TEV Protease是一种在大抽杆菌中重组表达的带His标签(6X His tag)的烟草蚀纹病毒(Tobacco Etch Virus, TEV)的半胱氨酸蛋白酶，能特异性地识别七肽序列Glu-Asn-Leu-Tyr-Phe-Gln-Gly/Ser，并在Gln和Gly/Ser氨基酸残基之间进行酶切，常用于去除融合蛋白的Glutathione S-transferase (GST)、His或者其它标签的蛋白酶。
      建议把GST或His等标签设计在融合蛋白的N端，并在GST或His等标签与目的蛋白之间设计加入TEV Protease专一性识别与酶切的上述七肽序列。这样在GST或His标签被酶切后，在目的蛋白的N端仅有一个额外的Gly/Ser氨基酸残基，从而最大限度地减少了对目的蛋白结构和功能的影响。构建含有TEV Protease专一性识别位点的目的蛋白表达质粒，可以考虑选购碧云天的质粒pET-N-His-TEV (P2905)。
      TEV Protease的最佳的酶切温度是30℃，但在4-30℃和pH6.0-8.5范围内皆有活性。因此在实际操作过程中，为尽量保留目的蛋白的结构和生物活性，建议在4℃酶切过夜。
      TEV Protease还有一个突出的优点是在400mM咪唑中仍有较高活力，因此对于很多用鎳柱纯化的His标签目的蛋白，可直接将TEV Protease加入含高浓度咪唑的刚刚纯化的目的蛋白溶液中，在4℃边透析去除咪唑边进行酶切。当然也可以在透析后再用TEV Protease进行酶切以去除His标签。经过酶切的目的蛋白，溶液中带有His标签的本TEV Protease以及切除下来的His标签，都可以通过与镍柱结合而去除。

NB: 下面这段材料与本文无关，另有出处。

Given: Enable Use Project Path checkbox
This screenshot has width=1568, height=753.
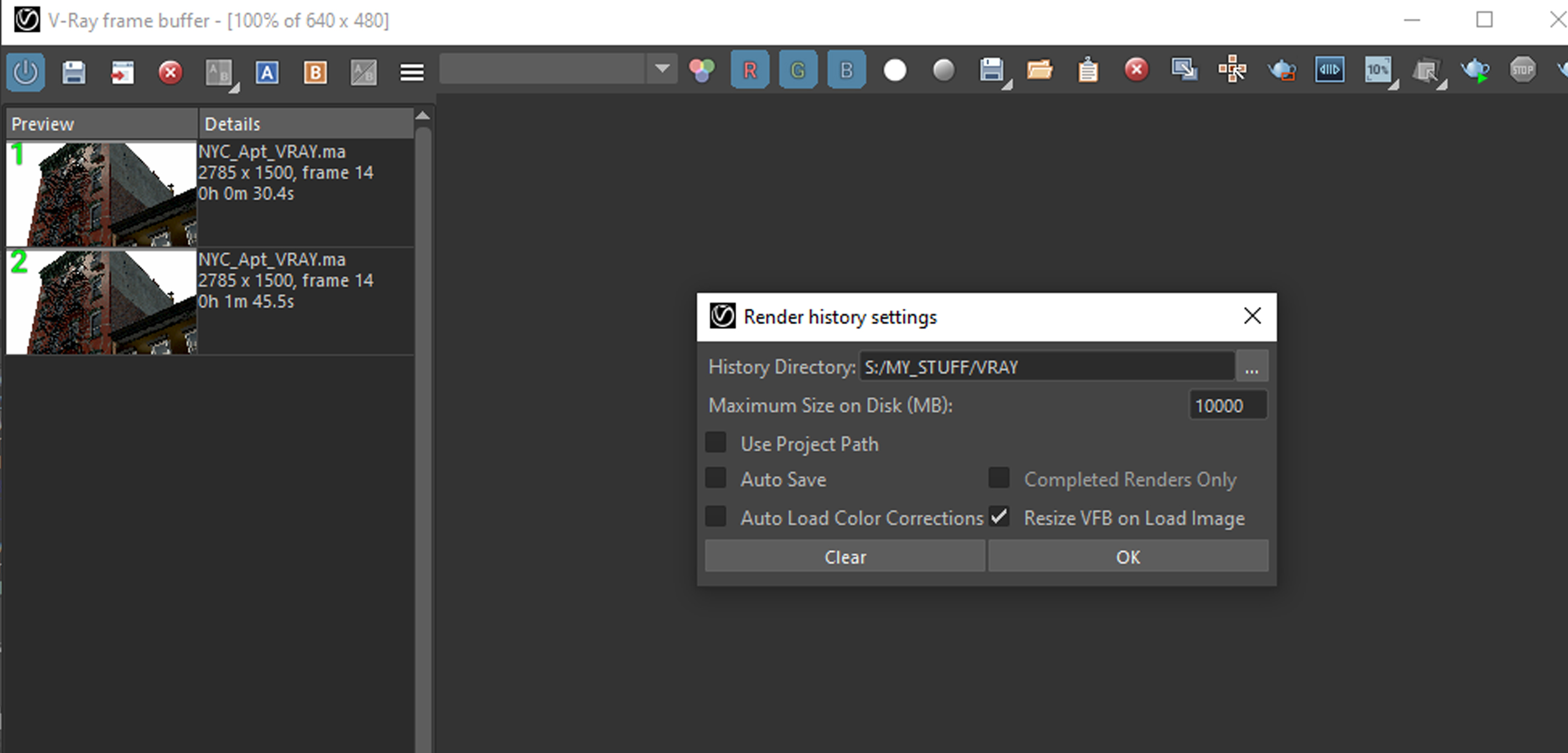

His标签蛋白的纯化可以考虑选购碧云天的BeyoGold™ His-tag Purification Resin 
(P2210/P2218/P2220)或His标签蛋白纯化试剂盒(P2226)。
      酶活性单位定义：30℃，pH8.0条件下反应1小时，能够切割3µg对照底物达85%以上所需的酶量为一个活性单位。
      碧云天TEV Protease酶活性鉴定结果可参考图1。

      
         图1.TEV Protease切割GST标签蛋白的效果图。含有TEV Protease识别位点的76kD GST标签蛋白与TEV Protease进行反应，
         底物的用量为3μg，酶的用量依次为0、0.1、0.25、0.5、0.67、1、2U，30°C在1X TEV Buffer中反应1小时后取样进行
         SDS-PAGE电泳和考马斯亮蓝染色。酶切产物大小为约50kD的目的蛋白和约26kD的GST标签。

      TEV Protease分子量大小约28kDa，纯度：≥95%。
      TEV Protease储存液组成为：25mM Tris-HCl, 150mM NaCl, 1mM EDTA, 5mM DTT, 50%(v/v)甘油, pH8.0。
      10X TEV Buffer组成为：500mM Tris-HCl, 500mM NaCl, 5mM EDTA, 10mM DTT, pH8.0。
      本产品一个包装含有10000单位的酶，可用于约30mg带有TEV Protease识别位点的融合蛋白的切割。
包装清单：

保存条件：
      -20℃保存。
注意事项：
      本产品仅限于专业人员的科学研究用，不得用于临床诊断或治疗，不得用于食品或药品，不得存放于普通住宅内。
      为了您的安全和健康，请穿实验服并戴一次性手套操作。